╭─ Raw records
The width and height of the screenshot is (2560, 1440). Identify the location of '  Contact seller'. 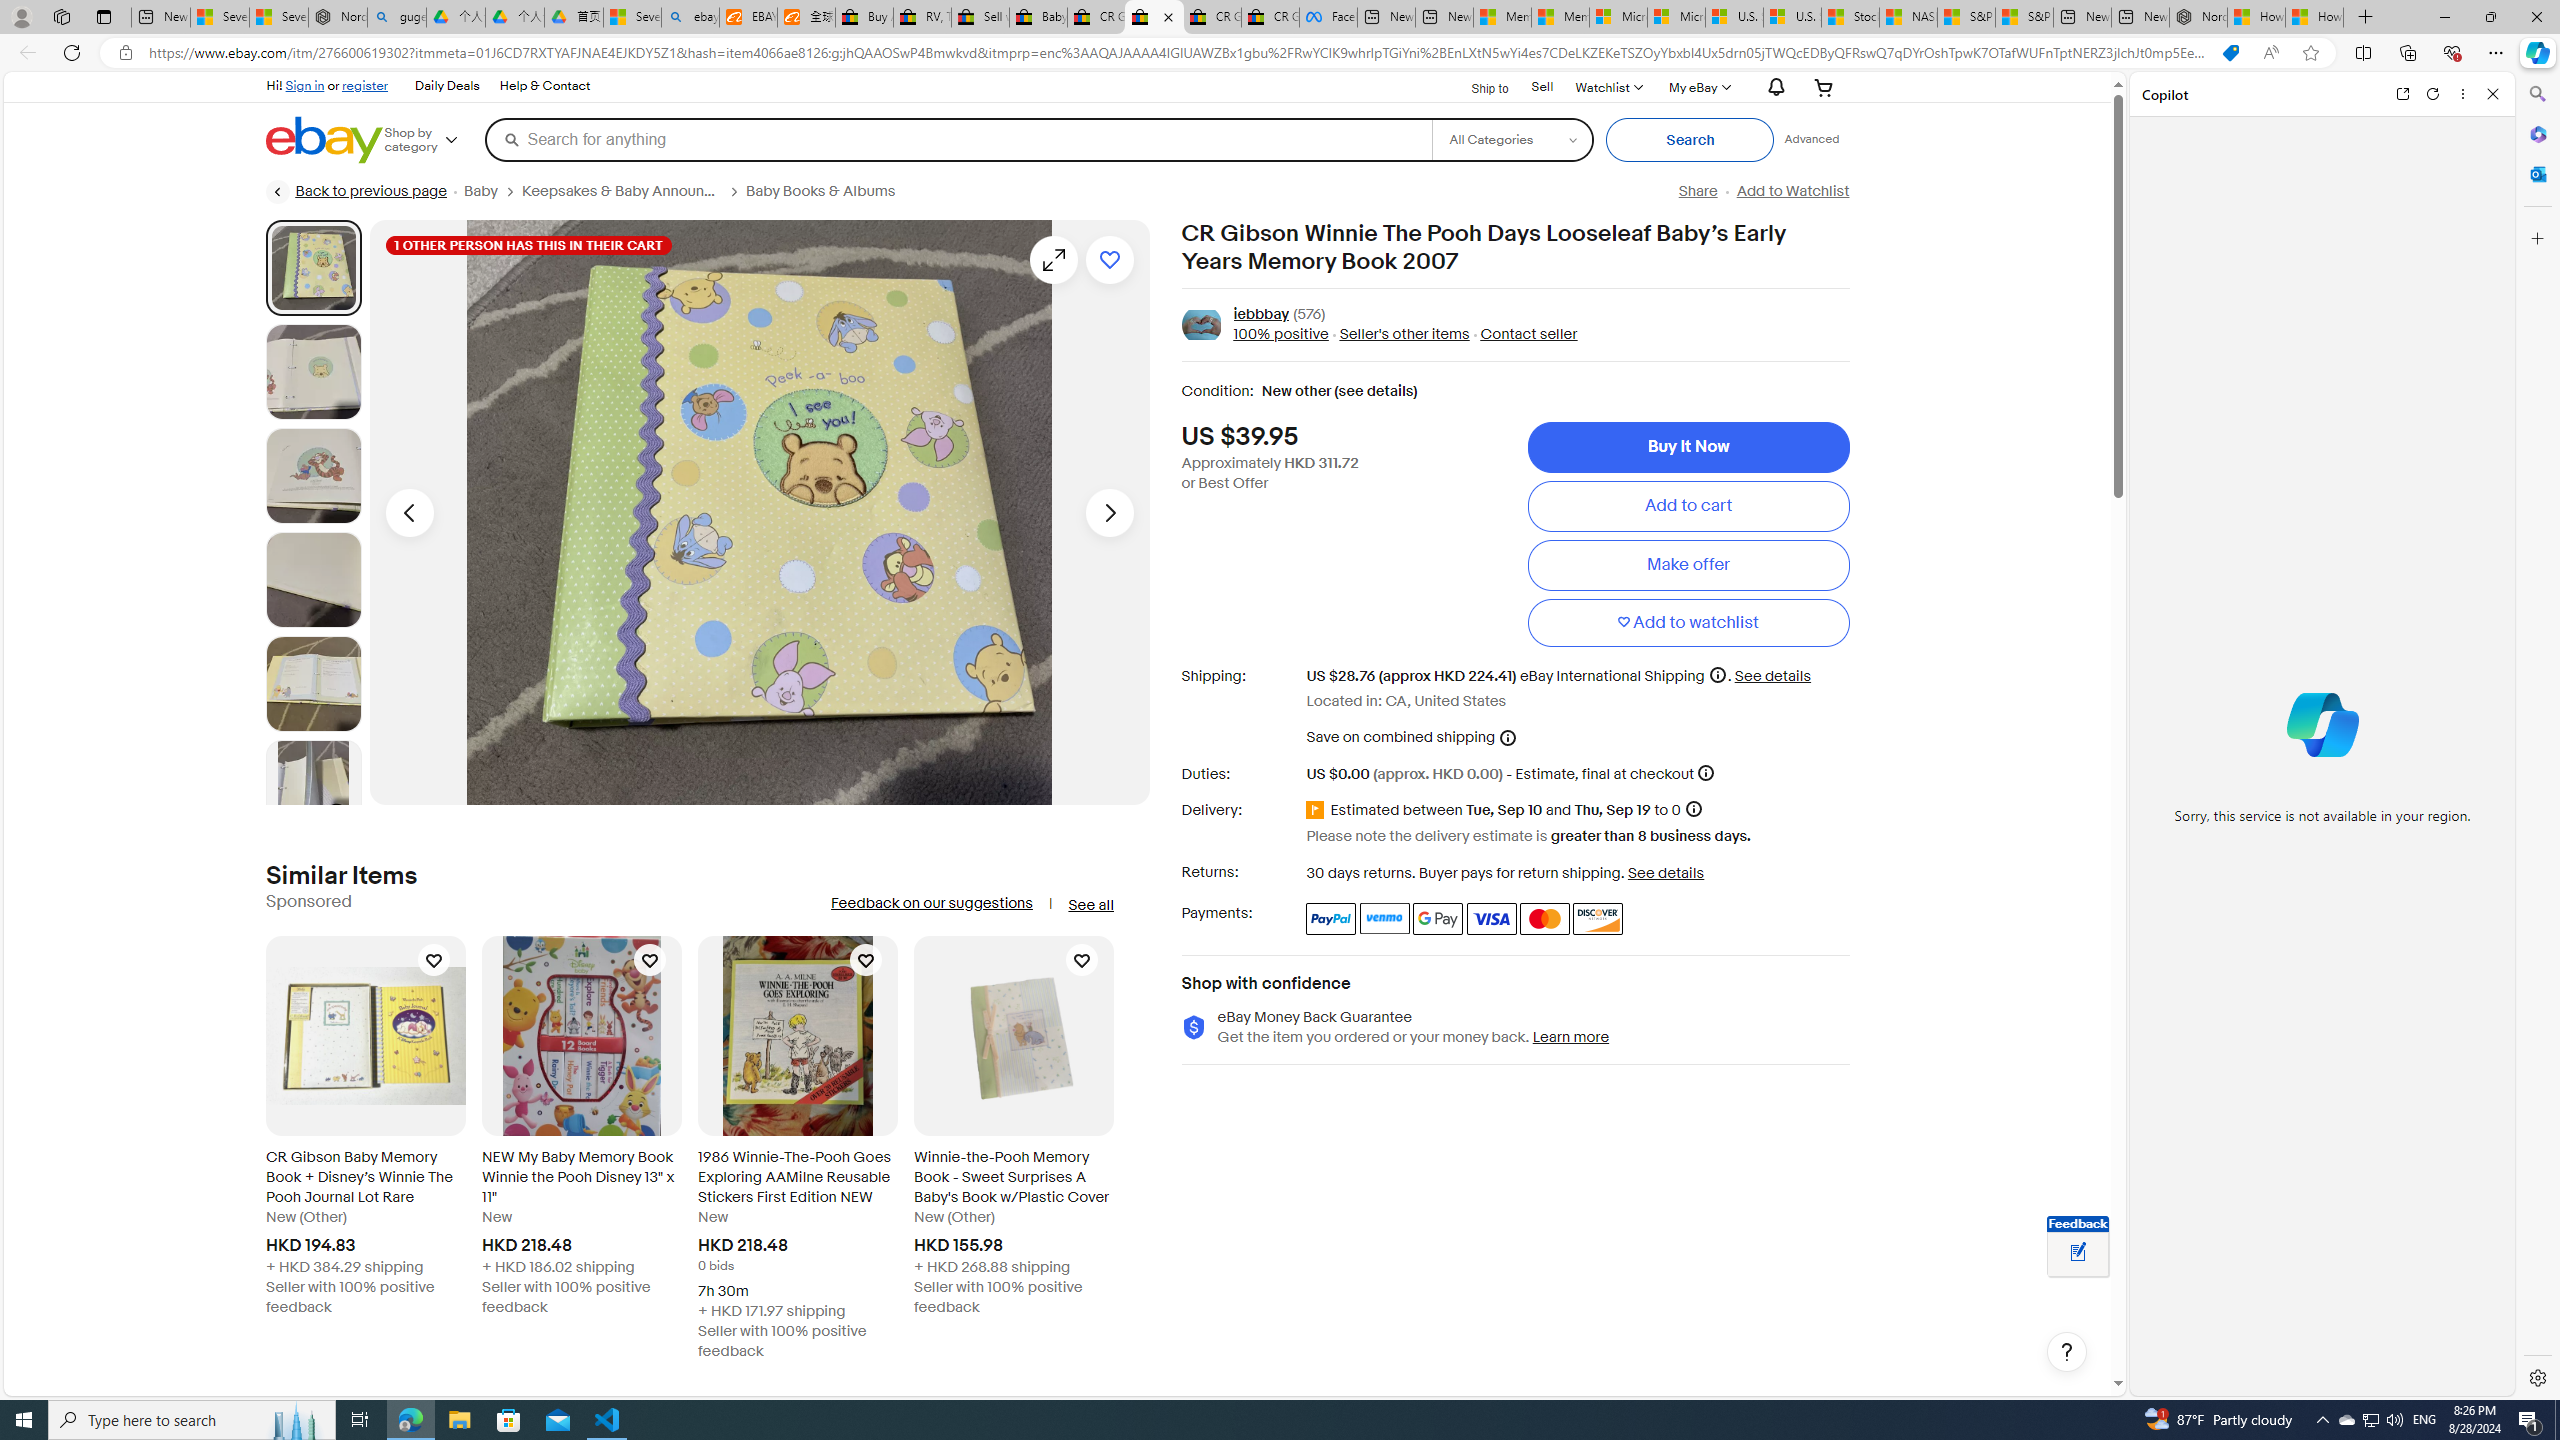
(1522, 334).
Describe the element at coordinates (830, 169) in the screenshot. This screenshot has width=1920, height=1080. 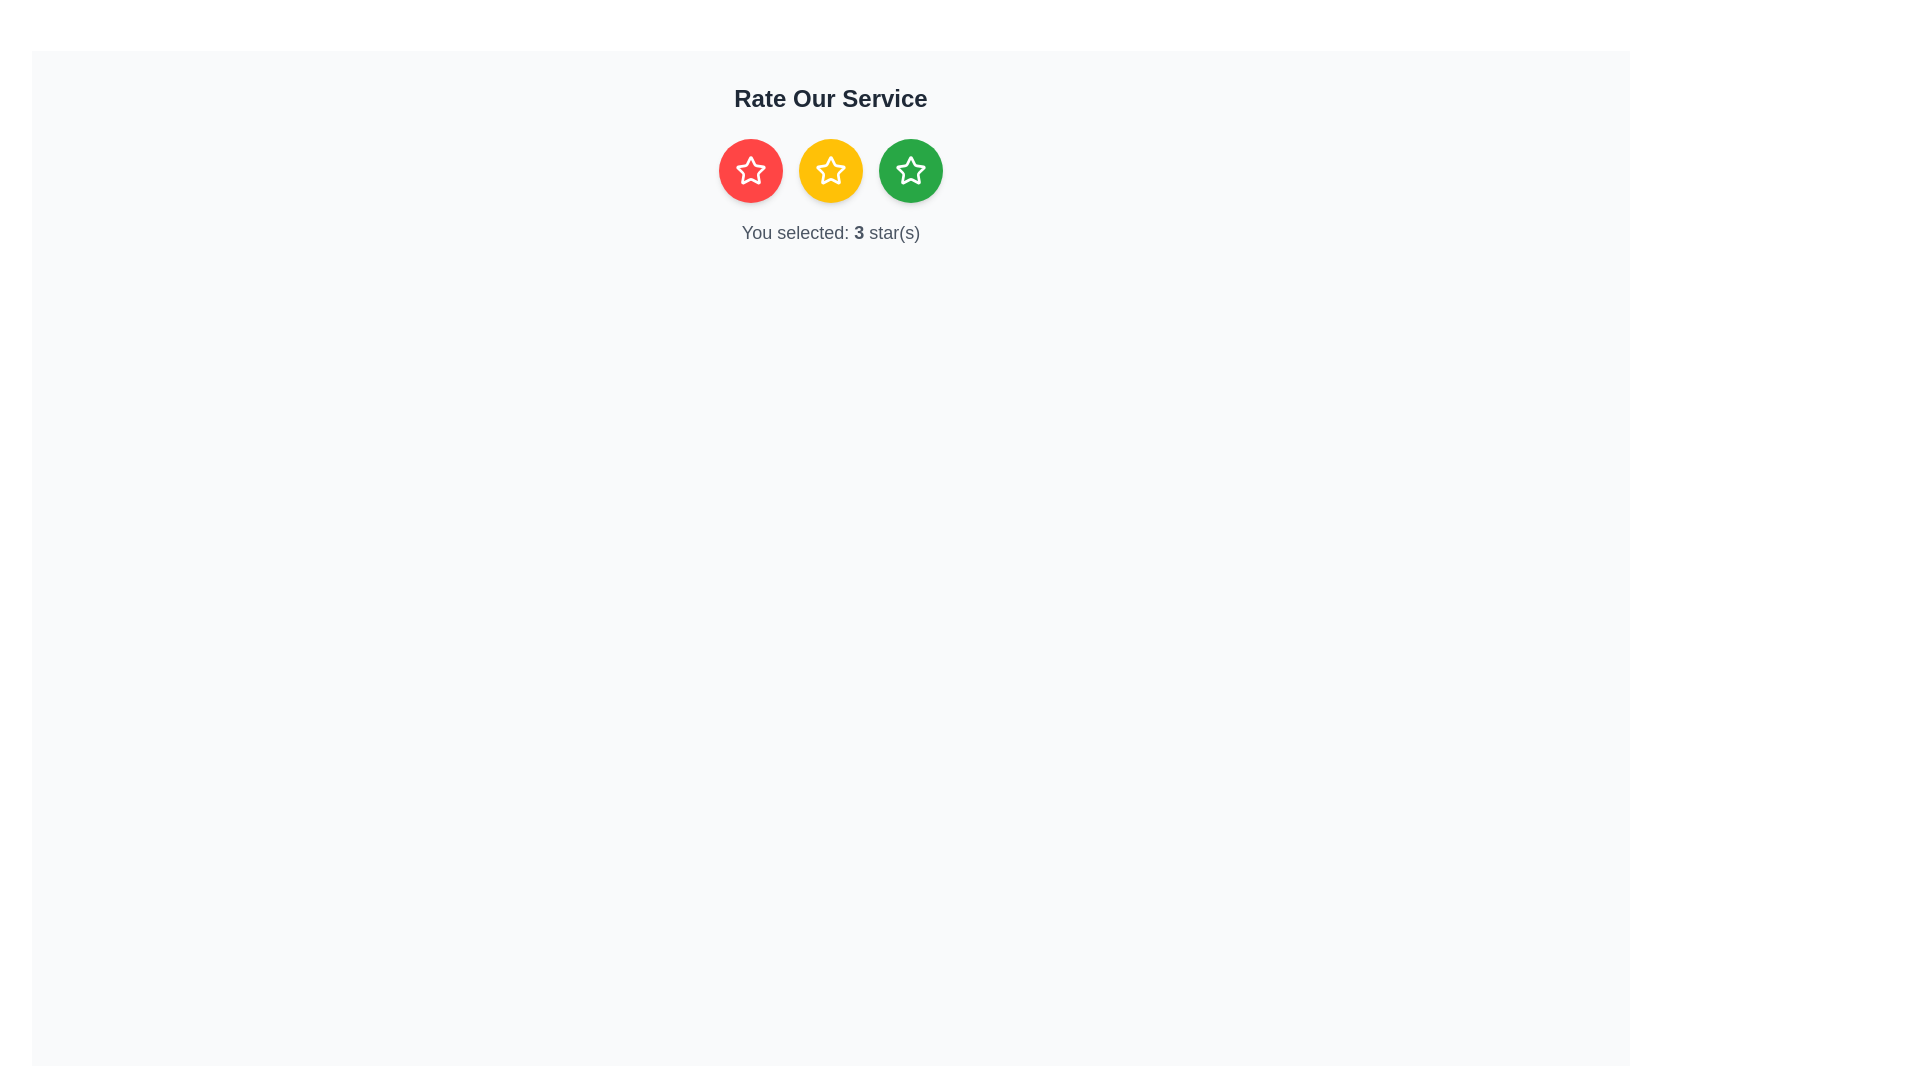
I see `the second button in a horizontal series of three buttons to receive additional feedback` at that location.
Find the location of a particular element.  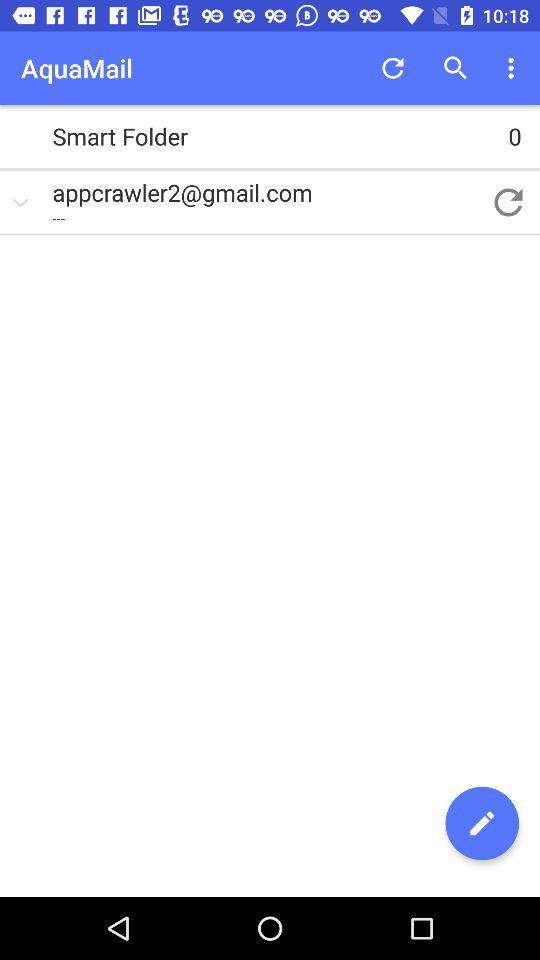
╰─
▶ Task instructions: Rewrite the items from the line containing "Describe the element" through the end of the items as a JSON list of strings, one string per line, with blank lines skipped. Leave the pictures out of the answer.

▶ Response:
[
  "Describe the element at coordinates (830, 169) in the screenshot. This screenshot has width=1920, height=1080. ",
  "I see `the second button in a horizontal series of three buttons to receive additional feedback` at that location.",
  "Find the location of a particular element.  "
]